La sistemazione delle opere all'interno del complesso architettonico che ospita il museo segue un criterio cronologico, con l'unica eccezione rappresentata dalla sala riservata ai codici e ai corali miniati, che sono riuniti in un solo ambiente per meglio controllare le fonti di illuminazione e che vengono esposti a turnazione. Per questa ragione si danno qui soltanto alcuni cenni generali che consentano di orientarsi sui codici che verranno via via inseriti in esposizione. Tra i più antichi spiccano i mss. 24, 25, 40, 41, 68 e 124, caratterizzati da grandi capilettera profilati di giallo, con l'interno coperto da una decorazione astratta, prevalentemente a intreccio geometrico con forme vegetali fortemente schematizzate.

Il gruppo rientra pienamente nella produzione centro-italiana del tardo XI secolo, che risponde più che a necessità di decoro opulento alla volontà di diffondere la liturgia romana di tipo gregoriano con testi omogenei, rapidi da eseguire e di spesa limitata.
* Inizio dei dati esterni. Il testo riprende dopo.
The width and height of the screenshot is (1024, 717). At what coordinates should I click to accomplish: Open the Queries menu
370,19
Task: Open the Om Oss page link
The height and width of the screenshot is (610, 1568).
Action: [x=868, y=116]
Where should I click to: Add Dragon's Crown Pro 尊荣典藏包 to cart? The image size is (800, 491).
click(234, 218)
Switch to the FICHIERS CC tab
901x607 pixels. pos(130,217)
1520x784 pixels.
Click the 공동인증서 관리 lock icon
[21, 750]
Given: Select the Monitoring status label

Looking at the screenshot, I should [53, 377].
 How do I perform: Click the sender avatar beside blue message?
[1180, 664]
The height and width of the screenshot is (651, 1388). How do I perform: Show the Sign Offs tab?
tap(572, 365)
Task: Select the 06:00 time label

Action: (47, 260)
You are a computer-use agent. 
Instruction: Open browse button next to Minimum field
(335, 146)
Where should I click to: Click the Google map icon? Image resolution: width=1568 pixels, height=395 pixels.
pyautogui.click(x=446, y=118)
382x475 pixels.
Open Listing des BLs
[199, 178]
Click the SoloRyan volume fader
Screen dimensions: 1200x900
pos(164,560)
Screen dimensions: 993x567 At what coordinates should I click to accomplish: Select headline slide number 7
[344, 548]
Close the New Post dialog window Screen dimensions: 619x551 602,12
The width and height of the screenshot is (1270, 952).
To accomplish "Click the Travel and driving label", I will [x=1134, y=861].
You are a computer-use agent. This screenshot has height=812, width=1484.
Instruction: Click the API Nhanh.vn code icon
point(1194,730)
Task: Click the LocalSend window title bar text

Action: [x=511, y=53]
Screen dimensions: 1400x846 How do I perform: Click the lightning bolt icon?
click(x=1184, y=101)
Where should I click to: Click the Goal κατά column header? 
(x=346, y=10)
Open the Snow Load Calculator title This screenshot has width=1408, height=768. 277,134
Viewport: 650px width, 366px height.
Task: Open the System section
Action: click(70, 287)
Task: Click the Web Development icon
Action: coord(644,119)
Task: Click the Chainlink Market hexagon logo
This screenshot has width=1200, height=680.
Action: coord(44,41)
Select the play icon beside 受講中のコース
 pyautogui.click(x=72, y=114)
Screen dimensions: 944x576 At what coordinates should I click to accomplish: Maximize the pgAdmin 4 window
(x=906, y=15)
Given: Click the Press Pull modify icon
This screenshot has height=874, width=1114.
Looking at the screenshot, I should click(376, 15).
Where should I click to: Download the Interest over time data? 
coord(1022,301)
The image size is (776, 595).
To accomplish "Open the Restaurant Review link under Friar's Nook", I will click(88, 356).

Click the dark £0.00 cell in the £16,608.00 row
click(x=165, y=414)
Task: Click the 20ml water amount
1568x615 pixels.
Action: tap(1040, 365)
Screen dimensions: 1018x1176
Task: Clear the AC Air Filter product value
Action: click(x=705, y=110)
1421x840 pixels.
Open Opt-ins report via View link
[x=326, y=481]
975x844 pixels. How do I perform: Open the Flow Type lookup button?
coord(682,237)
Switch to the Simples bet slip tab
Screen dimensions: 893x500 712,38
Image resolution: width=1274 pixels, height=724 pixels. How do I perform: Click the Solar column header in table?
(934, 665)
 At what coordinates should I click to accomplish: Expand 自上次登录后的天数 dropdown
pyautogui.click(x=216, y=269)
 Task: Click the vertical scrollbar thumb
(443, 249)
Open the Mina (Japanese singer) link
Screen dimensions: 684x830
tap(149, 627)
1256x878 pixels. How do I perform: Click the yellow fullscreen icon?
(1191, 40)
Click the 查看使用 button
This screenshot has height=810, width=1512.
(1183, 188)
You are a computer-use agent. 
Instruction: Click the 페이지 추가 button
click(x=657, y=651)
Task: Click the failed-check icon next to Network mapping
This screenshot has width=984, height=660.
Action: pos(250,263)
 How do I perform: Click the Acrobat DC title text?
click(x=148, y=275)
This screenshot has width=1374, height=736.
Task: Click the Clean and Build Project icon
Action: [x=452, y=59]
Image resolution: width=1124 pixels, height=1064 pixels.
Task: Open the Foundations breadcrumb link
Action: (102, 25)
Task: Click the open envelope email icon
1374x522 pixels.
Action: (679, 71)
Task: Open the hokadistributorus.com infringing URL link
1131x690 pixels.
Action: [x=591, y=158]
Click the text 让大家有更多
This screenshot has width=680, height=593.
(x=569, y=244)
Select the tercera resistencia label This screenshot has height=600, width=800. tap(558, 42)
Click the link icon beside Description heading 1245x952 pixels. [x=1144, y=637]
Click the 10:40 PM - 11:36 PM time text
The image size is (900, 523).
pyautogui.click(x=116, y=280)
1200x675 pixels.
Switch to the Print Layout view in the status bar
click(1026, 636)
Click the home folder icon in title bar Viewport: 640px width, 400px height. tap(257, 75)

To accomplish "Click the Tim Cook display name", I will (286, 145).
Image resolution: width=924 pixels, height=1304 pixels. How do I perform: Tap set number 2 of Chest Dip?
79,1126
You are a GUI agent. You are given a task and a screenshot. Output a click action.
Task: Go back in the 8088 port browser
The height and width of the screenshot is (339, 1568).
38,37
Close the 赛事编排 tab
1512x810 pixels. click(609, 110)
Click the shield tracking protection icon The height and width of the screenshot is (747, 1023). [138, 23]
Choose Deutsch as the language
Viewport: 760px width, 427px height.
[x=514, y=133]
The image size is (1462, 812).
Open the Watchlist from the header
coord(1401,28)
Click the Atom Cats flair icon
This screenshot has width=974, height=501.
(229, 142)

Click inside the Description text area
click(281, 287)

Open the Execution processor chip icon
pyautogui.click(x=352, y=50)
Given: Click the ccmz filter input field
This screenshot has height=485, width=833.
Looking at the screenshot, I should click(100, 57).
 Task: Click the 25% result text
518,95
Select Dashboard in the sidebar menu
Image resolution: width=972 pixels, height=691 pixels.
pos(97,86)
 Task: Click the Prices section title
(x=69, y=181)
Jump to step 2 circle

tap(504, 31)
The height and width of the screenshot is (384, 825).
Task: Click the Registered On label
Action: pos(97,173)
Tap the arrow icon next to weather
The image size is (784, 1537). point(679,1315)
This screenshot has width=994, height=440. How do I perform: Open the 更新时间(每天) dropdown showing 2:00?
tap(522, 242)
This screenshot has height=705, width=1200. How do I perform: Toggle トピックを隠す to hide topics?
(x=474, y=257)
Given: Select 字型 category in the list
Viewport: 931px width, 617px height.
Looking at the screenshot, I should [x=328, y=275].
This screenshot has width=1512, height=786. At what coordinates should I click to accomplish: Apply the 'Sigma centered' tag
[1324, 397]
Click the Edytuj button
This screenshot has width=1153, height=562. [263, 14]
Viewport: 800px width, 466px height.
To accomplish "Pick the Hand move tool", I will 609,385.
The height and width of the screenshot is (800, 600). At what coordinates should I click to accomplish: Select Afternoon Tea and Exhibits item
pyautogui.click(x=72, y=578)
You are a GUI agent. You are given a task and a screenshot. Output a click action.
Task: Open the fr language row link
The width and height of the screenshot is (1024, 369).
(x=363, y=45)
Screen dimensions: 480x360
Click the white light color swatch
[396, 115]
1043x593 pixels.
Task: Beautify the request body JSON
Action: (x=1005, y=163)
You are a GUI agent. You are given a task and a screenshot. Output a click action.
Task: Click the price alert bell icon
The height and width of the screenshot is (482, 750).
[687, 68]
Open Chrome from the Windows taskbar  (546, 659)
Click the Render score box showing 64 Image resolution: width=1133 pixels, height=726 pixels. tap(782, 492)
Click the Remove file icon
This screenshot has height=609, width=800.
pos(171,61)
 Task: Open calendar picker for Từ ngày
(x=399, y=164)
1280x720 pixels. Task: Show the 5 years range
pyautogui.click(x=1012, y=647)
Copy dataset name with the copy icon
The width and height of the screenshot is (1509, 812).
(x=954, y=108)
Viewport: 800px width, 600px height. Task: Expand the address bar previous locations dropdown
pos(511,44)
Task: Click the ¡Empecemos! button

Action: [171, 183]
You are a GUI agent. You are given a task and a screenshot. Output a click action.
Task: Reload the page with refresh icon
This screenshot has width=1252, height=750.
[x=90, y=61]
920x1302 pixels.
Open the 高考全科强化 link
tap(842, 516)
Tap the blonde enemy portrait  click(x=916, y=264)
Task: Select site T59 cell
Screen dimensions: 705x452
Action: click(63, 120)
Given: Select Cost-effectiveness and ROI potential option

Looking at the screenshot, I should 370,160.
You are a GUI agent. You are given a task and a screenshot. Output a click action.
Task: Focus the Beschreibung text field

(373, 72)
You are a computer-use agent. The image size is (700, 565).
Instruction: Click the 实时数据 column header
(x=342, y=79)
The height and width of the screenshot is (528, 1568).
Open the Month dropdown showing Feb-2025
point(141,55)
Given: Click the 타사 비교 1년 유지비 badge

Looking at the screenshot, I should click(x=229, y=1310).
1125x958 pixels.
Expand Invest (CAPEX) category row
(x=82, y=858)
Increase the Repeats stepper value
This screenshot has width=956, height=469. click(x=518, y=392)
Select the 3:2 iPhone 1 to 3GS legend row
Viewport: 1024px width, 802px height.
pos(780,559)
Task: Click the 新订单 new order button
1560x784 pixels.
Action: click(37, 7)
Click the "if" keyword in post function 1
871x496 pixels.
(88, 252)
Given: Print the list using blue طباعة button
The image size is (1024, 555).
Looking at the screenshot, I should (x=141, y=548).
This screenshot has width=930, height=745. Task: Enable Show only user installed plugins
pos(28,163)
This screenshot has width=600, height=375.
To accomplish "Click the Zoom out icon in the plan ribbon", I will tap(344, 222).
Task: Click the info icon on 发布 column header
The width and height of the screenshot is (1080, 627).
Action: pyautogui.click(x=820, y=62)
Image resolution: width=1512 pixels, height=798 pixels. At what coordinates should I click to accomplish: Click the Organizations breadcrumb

Modalità di decoro vegetale più libero e vario, che investe le iniziali giungendo a trasformarne il tracciato alfabetico in un fluido sistema di foglie e fiori, mostra un secondo gruppo di codici, di poco più tardo (mss. 38, 48, 56, 58, 85, 89, 603, Passionario C, Bibbia 2). Di particolare interesse è la somiglianza recentemente riscontrata tra i girali vegetali di queste miniature e quelli scolpiti sugli architravi di alcune chiese cittadine, come quella di S. Frediano e quella più periferica di S. Margherita a Capannori.

Tra la dotazione di libri liturgici dell'Opera del Duomo (22 corali membranacei) spicca un complesso stilisticamente omogeneo e unitario dal punto di vista liturgico. Si tratta di cinque corali sontuosamente miniati, evidente frutto di una ricca ed importante commissione, originata da quel generale impulso al rinnovo della Cattedrale che iniziò dopo che la città ebbe riconquistato la sua libertà dalla dominazione pisana nel 1369.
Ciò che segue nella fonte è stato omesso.